Scheidenfisteln - das unbekannte Leiden

- Foto: Andrea Künzig
Zemenay kann wieder lachen. Und sie hat allen Grund dazu: Noch vor einem halben Jahr war sie krank. Sie hatte eine Scheidenfistel. Weil sie ihre Körperfunktionen nicht mehr kontrollieren konnte, roch sie nach Urin und Exkrementen. Ihre Nachbarn, ihr Mann, ihre Familie – niemand hielt es mehr in ihrer Nähe aus. Zemenay war eine Ausgestoßene und lebte in einer schäbigen Hütte am Rande des Dorfes. Mit einer Operation im Fistula Hospital in der Nähe der äthiopischen Hauptstadt Addis Abeba wurde sie geheilt.
Zemenay wurde mit vierzehn Jahren von ihren Eltern an einen fast zwanzig Jahre älteren Mann verheiratet. Kurz darauf wurde sie schwanger. Bei der Geburt lag sie tagelang in den Wehen, weil ihr junger Körper noch nicht weit genug entwickelt war, um ein Kind zu gebären. Da das nächste Krankenhaus mehrere Tagesreisen entfernt von ihrem Dorf liegt, gab es keine medizinische Hilfe für sie.
Schließlich kam ihr Kind tot zur Welt. Weil der tote kleine Körper viel zu lang auf ihre inneren Organe gedrückt und die Blutversorgung unterbrochen hatte, entstanden Löcher zwischen Scheide, Harnröhre und Darm – eine Scheidenfistel. Die Folge: Urin und Exkremente liefen unaufhörlich an Zemenays Beinen hinunter.

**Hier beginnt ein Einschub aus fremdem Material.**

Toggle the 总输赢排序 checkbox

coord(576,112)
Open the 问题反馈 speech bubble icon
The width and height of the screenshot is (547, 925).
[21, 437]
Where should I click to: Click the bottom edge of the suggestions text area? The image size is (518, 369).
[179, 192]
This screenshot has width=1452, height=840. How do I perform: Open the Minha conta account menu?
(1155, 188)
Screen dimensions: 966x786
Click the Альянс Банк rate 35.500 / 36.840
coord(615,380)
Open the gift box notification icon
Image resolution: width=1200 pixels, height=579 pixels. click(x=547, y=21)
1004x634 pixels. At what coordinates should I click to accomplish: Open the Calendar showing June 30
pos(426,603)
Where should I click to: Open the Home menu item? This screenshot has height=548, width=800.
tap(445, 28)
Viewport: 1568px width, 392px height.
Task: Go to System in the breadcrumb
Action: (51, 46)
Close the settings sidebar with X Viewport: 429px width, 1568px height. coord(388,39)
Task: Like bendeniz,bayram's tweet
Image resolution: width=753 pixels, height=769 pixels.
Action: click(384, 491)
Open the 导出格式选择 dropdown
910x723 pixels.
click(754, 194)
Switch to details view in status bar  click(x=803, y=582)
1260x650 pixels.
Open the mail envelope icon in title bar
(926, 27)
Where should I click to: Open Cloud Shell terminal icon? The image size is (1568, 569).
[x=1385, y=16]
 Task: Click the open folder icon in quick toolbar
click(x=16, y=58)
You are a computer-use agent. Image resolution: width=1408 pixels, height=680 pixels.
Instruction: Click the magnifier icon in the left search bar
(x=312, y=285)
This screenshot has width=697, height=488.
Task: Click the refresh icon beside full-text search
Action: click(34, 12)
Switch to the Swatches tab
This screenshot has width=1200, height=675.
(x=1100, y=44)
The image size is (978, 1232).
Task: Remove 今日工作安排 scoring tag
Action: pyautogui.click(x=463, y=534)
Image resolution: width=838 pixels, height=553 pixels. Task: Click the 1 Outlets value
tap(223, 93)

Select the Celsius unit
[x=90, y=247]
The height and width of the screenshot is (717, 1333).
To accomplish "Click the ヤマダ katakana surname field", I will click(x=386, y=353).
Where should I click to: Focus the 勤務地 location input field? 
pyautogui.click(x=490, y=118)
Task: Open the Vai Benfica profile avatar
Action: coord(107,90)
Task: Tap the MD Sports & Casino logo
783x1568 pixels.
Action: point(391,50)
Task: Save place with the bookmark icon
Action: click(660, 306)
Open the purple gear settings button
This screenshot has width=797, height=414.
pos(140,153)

Neben dem Schmerz über den Verlust ihres Kindes musste sie ertragen, dass ihr Ehemann sie verstieß. Hätte ihr Vater nicht auf dem Busbahnhof vom Fistula-Hospital in Addis Abeba gehört, sie hätte bis zu ihrem Lebensende am Rande der Gesellschaft gelebt. Tagelang war sie unterwegs, weil die Busfahrer sie oft nicht mitnehmen wollten und sie weite Strecken zu Fuß gehen musste. "Aber es hat sich gelohnt, jetzt kann ich wieder ein normales Leben führen", strahlt Zemenay.
Schätzungen zufolge leben weltweit bis zu 3,5 Millionen Frauen mit Scheidenfisteln. Allein in Äthiopien kommen jährlich 9.000 Fälle hinzu. Dabei könnten Fisteln in den meisten Fällen durch relativ einfache Operationen behoben werden: 90 Prozent aller Scheidenfisteln sind heilbar.
Doch besser als eine Operation ist die Prävention. Scheidenfisteln lassen sich einfach vermeiden: Mädchen sollten nicht im Teenageralter schwanger werden, sondern erst wenn ihr Körper voll entwickelt ist. Aufklärung und Verhütung sind deshalb eine Grundvoraussetzung zur Verhinderung von Fisteln.